When the preferences of patients were compared with those of gastroenterologists, differences in surgical preferences were found. A higher proportion of patients preferred ileocolic resection. No differences were found regarding the selection of the pharmacological therapy (p>0.05)129.
Clinical aspect: prognosis
Question N° 1. What are the predictors of relapse of Crohn’s disease in patients older than 16 years?
Question N° 2. What are the safest and most effective non-biological interventions to induce remission of Crohn’s disease in patients older than 16 years?
Question N° 3. What are the safest and most effective non-biological interventions to maintain remission of Crohn’s disease in patients older than 16 years?
Question N°4. What is the safety and efficacy of using biological drugs to treat moderate to severe Crohn’s disease in patients older than 16 years?
Question N° 5. What are the safest and most effective interventions to treat perianal Crohn’s disease in patients older than 16 years?
Implementation module
Using the Manual for the implementation of clinical practice guidelines in the Colombian health insurance framework (MSPS, 2014) is recommended to support the implementation of this CPG.
The considerations that the different actors of the Colombian health system must take into account when implementing this CPG are presented below.
Actors responsible for the implementation of the recommendations described in the CGP
It is important to identify those responsible for supporting or executing the implementation activities of the CPG at the national level or in the institutions in charge of the provision of health care (ISPSS). The main actors in the process of implementing the CPG are:
Governmental agencies:
Colombian Ministry of Health and Social Protection.

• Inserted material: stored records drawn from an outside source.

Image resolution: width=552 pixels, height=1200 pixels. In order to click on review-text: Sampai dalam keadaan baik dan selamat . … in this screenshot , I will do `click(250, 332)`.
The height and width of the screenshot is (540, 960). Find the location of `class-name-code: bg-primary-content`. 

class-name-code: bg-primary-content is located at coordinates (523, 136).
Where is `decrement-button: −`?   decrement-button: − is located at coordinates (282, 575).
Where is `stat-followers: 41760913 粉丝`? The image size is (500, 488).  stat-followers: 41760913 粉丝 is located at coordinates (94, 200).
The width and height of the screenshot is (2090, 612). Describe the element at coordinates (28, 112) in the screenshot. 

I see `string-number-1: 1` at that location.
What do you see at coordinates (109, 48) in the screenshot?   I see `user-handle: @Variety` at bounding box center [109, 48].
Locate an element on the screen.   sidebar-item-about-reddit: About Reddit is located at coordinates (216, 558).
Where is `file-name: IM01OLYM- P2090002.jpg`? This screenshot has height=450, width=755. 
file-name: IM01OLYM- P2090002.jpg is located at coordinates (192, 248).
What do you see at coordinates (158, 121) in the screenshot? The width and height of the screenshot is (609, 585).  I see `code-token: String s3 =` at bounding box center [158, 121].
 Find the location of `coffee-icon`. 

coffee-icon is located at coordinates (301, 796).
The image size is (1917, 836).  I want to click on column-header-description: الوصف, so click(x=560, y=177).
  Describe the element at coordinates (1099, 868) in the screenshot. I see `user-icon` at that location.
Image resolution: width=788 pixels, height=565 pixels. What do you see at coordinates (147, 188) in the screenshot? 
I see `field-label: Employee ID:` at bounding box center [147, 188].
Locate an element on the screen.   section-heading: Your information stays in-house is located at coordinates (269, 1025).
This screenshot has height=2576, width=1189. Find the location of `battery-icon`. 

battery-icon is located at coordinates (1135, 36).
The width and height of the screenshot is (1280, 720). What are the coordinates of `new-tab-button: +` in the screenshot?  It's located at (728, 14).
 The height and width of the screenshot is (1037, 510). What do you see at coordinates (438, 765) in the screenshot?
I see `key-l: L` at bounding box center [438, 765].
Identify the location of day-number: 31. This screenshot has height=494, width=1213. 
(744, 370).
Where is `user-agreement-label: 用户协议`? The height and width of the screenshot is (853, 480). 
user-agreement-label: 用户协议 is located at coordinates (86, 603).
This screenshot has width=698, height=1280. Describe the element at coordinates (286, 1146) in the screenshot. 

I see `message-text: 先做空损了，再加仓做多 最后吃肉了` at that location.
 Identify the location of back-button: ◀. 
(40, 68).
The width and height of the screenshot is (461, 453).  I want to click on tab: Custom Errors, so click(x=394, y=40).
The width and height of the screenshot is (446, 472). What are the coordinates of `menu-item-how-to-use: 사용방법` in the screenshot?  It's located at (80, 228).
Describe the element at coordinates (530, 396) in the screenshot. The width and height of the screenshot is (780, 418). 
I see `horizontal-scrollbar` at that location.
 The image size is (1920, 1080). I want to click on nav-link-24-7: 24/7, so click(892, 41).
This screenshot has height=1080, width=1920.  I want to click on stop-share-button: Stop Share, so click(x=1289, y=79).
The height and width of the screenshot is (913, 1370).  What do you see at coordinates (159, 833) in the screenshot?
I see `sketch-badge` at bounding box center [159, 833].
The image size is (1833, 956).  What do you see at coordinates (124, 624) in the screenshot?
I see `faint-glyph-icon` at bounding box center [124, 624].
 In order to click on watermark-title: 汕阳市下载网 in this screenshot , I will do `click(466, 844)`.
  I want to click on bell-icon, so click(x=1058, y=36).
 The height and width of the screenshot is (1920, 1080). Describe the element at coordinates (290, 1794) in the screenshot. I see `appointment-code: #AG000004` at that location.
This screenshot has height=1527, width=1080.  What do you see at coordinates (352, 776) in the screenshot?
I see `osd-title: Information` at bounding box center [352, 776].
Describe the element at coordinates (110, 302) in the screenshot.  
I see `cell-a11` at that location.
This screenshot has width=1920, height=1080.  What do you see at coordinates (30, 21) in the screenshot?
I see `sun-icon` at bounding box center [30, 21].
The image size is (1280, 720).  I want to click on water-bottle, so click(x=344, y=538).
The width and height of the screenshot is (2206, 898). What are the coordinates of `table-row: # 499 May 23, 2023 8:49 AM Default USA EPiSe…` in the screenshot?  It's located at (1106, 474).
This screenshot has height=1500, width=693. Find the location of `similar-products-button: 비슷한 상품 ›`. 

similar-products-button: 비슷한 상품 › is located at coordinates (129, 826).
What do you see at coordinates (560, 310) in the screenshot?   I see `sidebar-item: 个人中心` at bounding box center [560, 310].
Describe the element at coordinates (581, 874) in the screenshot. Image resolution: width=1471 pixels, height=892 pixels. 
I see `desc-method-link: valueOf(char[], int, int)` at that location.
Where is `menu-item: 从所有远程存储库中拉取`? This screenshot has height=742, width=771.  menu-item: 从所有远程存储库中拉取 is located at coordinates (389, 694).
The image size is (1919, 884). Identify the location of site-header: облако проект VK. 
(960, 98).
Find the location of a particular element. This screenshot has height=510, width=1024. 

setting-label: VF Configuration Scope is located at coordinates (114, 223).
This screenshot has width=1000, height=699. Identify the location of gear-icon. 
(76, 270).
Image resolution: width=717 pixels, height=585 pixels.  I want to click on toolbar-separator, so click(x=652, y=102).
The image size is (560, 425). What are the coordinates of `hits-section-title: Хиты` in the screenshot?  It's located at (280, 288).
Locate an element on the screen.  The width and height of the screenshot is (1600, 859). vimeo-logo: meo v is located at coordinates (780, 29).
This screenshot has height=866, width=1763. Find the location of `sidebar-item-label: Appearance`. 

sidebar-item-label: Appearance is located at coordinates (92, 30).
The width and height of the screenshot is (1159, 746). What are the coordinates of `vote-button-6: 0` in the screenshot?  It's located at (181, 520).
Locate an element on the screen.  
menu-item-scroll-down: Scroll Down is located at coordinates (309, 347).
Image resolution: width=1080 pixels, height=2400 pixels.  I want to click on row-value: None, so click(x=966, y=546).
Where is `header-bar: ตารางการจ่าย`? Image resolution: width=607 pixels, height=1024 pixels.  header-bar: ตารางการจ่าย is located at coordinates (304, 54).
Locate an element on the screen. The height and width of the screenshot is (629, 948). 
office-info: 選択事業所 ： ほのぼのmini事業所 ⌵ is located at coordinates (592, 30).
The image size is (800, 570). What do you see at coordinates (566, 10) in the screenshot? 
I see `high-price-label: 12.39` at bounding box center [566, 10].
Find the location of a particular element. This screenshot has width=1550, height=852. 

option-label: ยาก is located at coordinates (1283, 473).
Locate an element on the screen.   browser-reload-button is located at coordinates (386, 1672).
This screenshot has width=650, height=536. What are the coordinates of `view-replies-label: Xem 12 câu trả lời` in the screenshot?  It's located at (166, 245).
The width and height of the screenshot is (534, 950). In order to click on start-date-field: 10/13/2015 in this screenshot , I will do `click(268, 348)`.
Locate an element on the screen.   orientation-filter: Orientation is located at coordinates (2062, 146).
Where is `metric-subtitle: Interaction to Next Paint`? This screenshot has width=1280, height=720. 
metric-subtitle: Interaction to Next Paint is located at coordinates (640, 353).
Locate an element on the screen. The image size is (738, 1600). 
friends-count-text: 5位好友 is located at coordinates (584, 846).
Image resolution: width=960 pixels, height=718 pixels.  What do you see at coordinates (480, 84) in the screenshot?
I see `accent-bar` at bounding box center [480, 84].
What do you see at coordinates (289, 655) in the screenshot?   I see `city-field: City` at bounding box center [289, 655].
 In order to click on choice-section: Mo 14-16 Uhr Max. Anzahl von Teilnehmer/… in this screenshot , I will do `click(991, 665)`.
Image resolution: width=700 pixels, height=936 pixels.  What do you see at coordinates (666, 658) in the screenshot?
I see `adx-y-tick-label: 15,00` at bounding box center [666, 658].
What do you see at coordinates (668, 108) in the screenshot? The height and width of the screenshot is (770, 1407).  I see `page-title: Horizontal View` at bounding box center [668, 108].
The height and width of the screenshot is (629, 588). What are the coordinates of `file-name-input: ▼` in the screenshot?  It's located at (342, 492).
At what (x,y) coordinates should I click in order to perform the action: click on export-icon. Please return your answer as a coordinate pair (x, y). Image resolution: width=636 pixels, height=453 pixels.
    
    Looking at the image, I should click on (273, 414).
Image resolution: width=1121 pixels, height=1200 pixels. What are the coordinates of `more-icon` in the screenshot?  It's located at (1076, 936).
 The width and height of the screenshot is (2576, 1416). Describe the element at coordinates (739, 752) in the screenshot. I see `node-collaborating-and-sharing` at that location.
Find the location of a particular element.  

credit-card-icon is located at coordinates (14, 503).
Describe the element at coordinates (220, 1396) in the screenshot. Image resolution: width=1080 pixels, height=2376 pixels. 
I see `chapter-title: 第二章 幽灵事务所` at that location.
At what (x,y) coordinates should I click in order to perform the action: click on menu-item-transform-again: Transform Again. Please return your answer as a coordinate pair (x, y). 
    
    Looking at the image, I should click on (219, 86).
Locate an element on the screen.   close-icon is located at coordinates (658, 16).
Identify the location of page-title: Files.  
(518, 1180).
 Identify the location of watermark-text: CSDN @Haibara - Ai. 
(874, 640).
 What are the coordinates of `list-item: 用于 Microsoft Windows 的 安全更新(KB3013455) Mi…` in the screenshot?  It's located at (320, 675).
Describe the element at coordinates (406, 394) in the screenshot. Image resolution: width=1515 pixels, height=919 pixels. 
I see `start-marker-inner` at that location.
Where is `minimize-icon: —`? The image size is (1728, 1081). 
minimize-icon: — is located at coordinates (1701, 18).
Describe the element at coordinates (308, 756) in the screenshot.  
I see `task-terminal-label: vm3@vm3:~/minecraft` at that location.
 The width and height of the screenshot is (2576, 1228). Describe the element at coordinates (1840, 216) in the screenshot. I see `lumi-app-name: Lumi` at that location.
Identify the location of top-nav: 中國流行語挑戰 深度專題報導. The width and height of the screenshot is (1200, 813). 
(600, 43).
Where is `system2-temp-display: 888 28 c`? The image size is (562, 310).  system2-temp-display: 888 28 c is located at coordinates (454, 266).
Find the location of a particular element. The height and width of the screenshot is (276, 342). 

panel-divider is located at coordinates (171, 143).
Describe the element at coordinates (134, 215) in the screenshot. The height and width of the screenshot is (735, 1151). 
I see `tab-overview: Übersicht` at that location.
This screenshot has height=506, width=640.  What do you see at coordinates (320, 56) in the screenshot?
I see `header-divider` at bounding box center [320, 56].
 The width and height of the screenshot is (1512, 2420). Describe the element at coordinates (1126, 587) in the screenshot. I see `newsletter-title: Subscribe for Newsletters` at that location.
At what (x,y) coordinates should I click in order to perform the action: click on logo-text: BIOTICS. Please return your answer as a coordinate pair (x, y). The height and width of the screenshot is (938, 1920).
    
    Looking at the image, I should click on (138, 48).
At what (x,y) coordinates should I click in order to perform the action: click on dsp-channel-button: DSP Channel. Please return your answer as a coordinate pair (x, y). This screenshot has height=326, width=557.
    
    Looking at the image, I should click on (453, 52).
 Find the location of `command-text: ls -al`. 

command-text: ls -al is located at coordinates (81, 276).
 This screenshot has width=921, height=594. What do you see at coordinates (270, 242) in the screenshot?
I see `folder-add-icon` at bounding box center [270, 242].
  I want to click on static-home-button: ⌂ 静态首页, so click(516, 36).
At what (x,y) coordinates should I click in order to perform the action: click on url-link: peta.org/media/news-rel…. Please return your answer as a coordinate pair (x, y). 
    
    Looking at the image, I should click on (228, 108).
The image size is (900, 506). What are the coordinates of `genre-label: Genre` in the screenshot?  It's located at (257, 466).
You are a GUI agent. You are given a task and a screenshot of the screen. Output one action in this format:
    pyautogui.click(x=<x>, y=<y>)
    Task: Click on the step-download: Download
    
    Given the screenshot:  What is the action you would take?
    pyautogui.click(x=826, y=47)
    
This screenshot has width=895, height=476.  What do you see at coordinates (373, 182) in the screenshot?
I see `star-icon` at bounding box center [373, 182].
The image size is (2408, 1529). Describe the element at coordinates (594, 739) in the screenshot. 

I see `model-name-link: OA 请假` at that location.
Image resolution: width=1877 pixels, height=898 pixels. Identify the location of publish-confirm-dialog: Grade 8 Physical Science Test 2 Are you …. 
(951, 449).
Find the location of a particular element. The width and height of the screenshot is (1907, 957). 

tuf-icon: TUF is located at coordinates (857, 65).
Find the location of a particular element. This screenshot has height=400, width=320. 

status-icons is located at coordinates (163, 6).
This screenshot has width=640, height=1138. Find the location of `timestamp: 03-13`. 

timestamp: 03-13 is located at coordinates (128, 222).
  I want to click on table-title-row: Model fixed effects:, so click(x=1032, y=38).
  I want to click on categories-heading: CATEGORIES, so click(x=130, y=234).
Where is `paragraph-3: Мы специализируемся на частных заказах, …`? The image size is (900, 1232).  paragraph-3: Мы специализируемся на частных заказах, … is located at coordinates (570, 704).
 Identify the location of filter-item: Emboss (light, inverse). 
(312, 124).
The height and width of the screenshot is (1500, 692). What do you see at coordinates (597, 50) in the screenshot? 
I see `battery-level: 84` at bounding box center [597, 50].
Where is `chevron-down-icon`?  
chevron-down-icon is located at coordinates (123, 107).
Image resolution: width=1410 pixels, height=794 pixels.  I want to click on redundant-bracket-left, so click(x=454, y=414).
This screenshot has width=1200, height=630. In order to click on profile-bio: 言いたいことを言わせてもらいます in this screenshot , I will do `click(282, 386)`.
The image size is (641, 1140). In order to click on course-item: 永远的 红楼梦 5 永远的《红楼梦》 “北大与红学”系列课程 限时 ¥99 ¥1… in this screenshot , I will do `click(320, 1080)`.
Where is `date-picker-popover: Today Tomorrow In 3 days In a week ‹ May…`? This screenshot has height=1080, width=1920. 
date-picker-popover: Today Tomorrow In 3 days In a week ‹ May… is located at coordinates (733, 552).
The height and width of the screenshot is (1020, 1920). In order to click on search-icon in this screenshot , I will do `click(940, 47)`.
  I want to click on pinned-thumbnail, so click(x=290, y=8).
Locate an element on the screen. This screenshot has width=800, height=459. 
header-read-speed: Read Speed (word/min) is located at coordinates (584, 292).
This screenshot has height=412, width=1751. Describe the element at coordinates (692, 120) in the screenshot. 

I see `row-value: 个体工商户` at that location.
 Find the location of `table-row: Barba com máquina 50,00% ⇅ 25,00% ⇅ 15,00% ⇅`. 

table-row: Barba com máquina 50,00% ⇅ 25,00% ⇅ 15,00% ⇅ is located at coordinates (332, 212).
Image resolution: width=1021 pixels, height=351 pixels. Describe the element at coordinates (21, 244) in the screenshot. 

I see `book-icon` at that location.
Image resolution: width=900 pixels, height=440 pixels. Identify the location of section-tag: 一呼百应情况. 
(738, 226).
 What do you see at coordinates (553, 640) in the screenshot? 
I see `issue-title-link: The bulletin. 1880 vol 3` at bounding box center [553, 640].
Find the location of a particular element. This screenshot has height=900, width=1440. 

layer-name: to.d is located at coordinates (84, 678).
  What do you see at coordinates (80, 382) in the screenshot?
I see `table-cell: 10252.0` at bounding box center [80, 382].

Cuenta de Alto Costo Fondo Colombiano de Enfermedades de Alto Costo (Fund for Highly Expensive diseases)
Territorial bodies
National Superintendence of Health
Institutions:
Health Promotion Entities
Scientific associations
Colombian Association of Gastroenterology
Institutions responsible for the provision of health care
Patient associations and civil society representatives.
Key recommendations for the implementation of the CPG
In order to identify the recommendations of the CPG with the greatest impact and in which implementation efforts can be prioritized, the GDG selected the following recommendations:
Measuring C-reactive protein (CRP) levels and using erythrocyte sedimentation rate (ESR) to predict of Crohn’s disease is recommended.
Implementing mucosal healing as a therapeutic goal in patients with Crohn’s disease is suggested.
Clinical monitoring of opportunistic infections in patients with Crohn’s disease undergoing biological therapy is suggested.
Using systemic steroids for maintenance of remission in patients with Crohn’s disease is not recommended.
Using infliximab biosimilars to induce and maintain remission in patients with Crohn’s disease is suggested.
Using azathioprine, methotrexate, infliximab, infliximab plus azathioprine, adalimumab or vedolizumab to maintain remission in patients with Crohn’s disease is recommended.
The use of combination therapy with an anti-TNF drug plus seton placement in the treatment of complex perianal fistulizing Crohn’s disease is recommended to increase complete fistula closure.
Assessing the presence of signs of depression or worsened quality of life and, if necessary, referring the patient to support groups and specialized help groups is recommended.